After fifteen attempts Kevin McCarthy has been elected Speaker of the US House of Representatives. This will allow the House to return to business at hand. However, the arm twisting needed to persuade enough hard-core conservatives to back him has not just highlighted the deep divisions between Republicans, but it has also led to concerns about the impact of the concessions McCarthy has made. One legislator can now trigger a vote on whether to remove the Speaker. This has raised concerns about how much control McCarthy will have. Additionally, McCarthy has guaranteed to give hard core conservatives at least one seat on the powerful House Rules Committee and it is possible that other influential roles may have been promised. Another compromise is in the area of budget spending with conservatives asking McCarthy to commit to fiscal restraints. This has triggered concerns about future debates regarding the US debt ceiling and the size of additional miliary support for Ukraine.

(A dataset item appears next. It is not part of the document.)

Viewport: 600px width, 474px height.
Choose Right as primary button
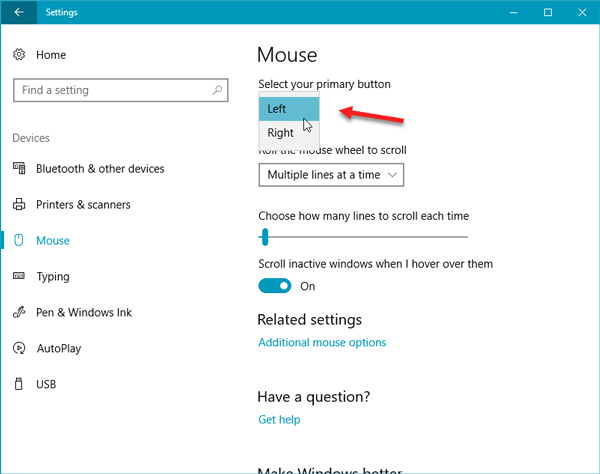[289, 133]
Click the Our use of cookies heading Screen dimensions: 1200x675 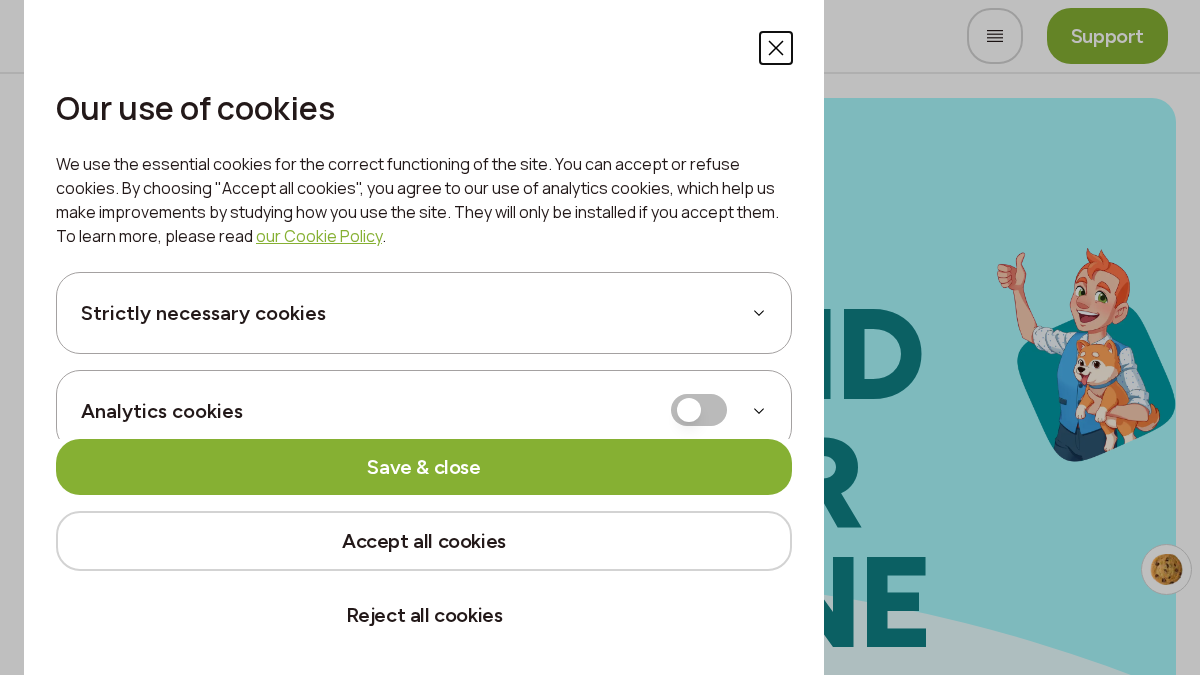(x=195, y=108)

Kyiv has announced that Russia did not observe its self-declared cease-fire over the Orthodox Christmas. On Sunday, Russia said that it killed 600 Ukrainian troops in an attack that Kyiv says did not happen; a position that appears to have been verified by journalists. Russia is still reeling over the loss of a number of troops in a missile attack on New Year’s Eve. Tens of thousands of demonstrators invaded Brazil’s Supreme Court, Congress and Presidential Palace on Sunday, easily overwhelming public security forces despite plans of the disruption being circulated on social media. Recently elected President Lula has blamed his predecessor Bolsonaro, whose supporters are refusing to accept defeat. Many of supporters of the far-right reportedly want Lula back in prison and are heavily suspicious of Lula’s left-wing stance.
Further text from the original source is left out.